Il Vicolo dei Lavandai, uno dei luoghi più romantici e pittoreschi di Milano, è stato chiuso a causa di un pericolo di crollo. La proprietà ha messo nastri di plastica e cartelli di avviso per invitare a stare alla larga. Consolidamento della struttura in attesa.

Puntelli e nastri, "pericolo" al vicolo lavandai

Puntelli e nastri, "pericolo" al vicolo lavandai

Puntelli sotto la tettoia più pittoresca e romantica della città. Attorno, nastri di plastica e cartelli con la scritta "Pericolo di crollo" per invitare chiunque a stare alla larga. Questa la situazione nel Vicolo dei lavandai, all’altezza dell’Alzaia Naviglio Grande 14, tra gli scorci più amati da milanesi e turisti per rilassarsi e scattare fotografie respirando un’atmosfera da Vecchia Milano. Ma adesso non si può più.
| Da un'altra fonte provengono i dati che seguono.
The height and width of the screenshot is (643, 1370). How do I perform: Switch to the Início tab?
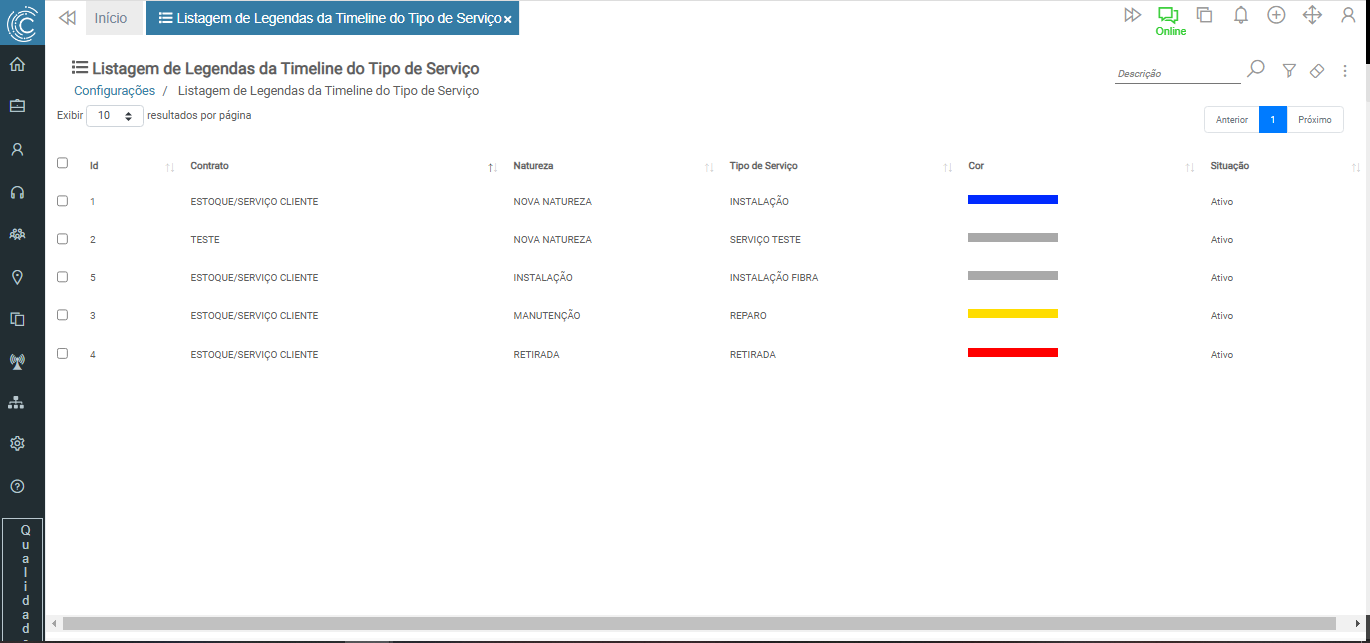coord(111,18)
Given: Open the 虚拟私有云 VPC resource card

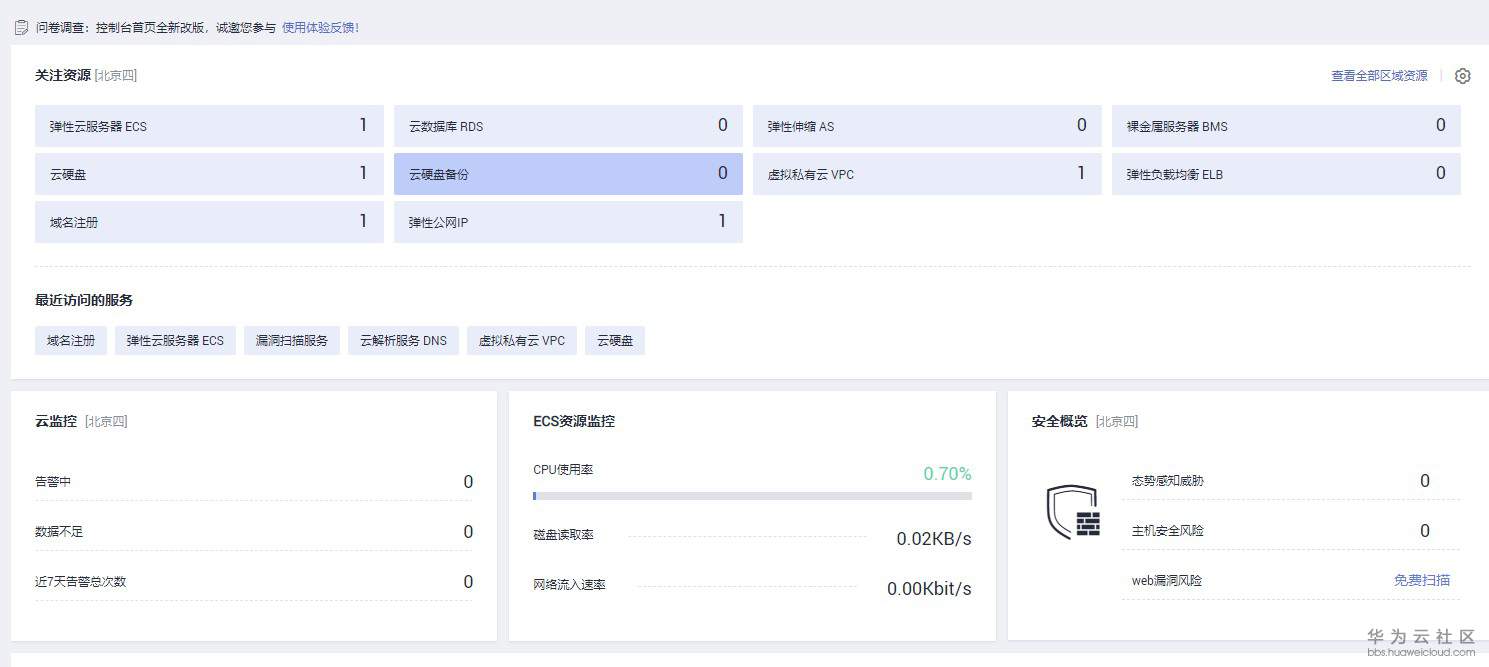Looking at the screenshot, I should pos(927,174).
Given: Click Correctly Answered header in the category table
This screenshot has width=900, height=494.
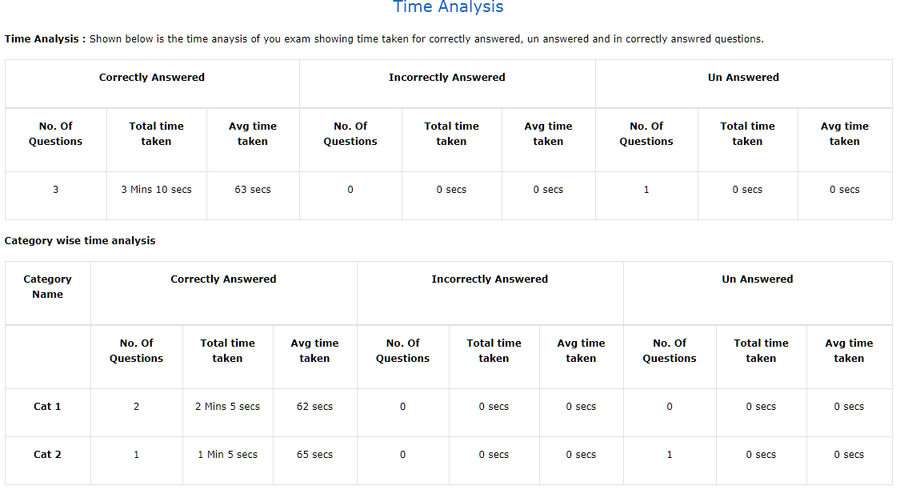Looking at the screenshot, I should [223, 280].
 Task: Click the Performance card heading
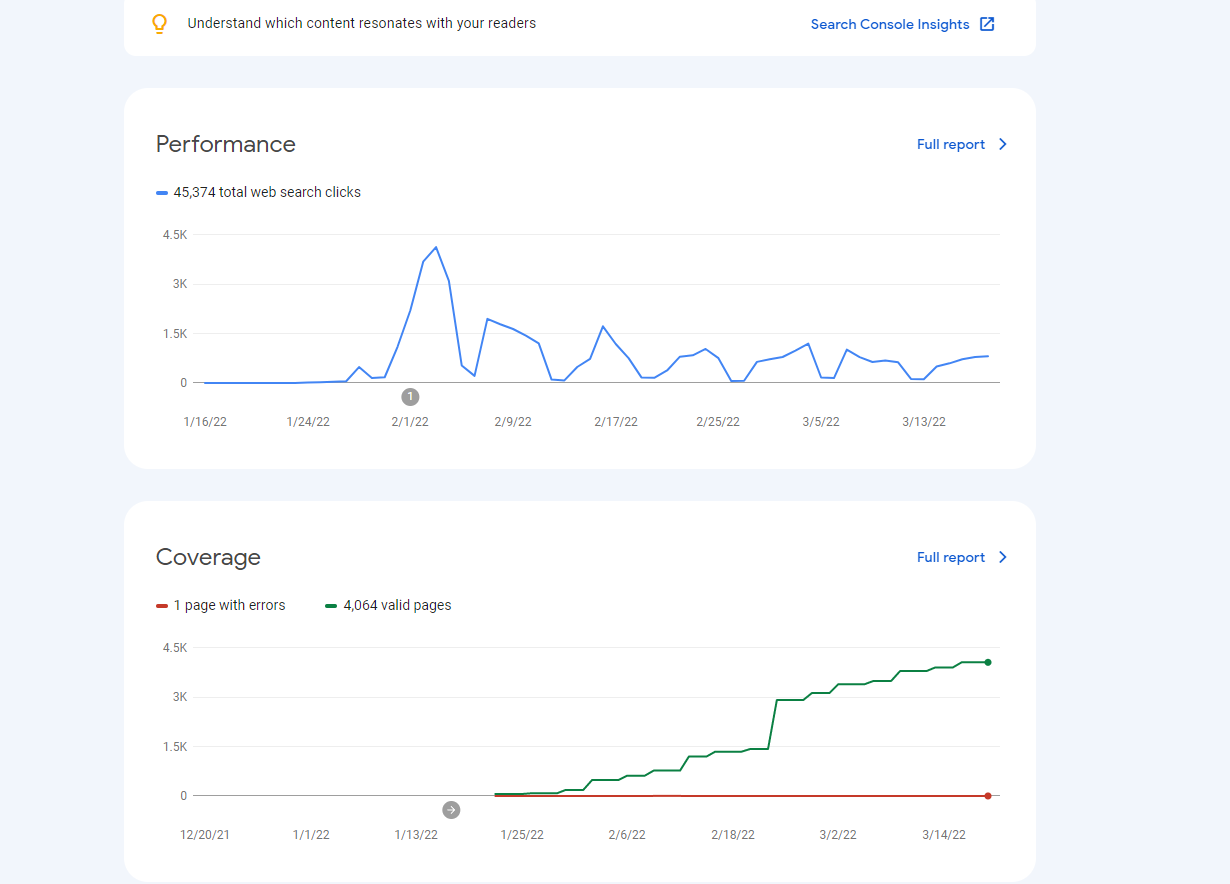coord(226,144)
Chissà fino a quando. "Il vicolo è privato – spiegano alcuni commercianti del posto –; nastri e avvisi sono stati messi dalla proprietà, perché evidentemente occorre effettuare un consolidamento della struttura". Nel frattempo, quindi, meglio stare alla larga.

Il vicolo prende il nome da un lavatoio pubblico, rimasto in gran parte intatto, in uso dall’Ottocento fino agli anni ’50 del Novecento per lavare indumenti e biancheria. I lavandai si inginocchiavano su uno dei “brellin” di legno sotto la tettoia e, dopo aver sciacquato i panni nel ruscelletto (“el fossett”), alimentato dalle acque del Naviglio Grande, li strofinavano sugli stalli di pietra. A poco a poco vennero sostituiti dalle donne. Quest’angolo ha mantenuto l’aspetto originario. M.V.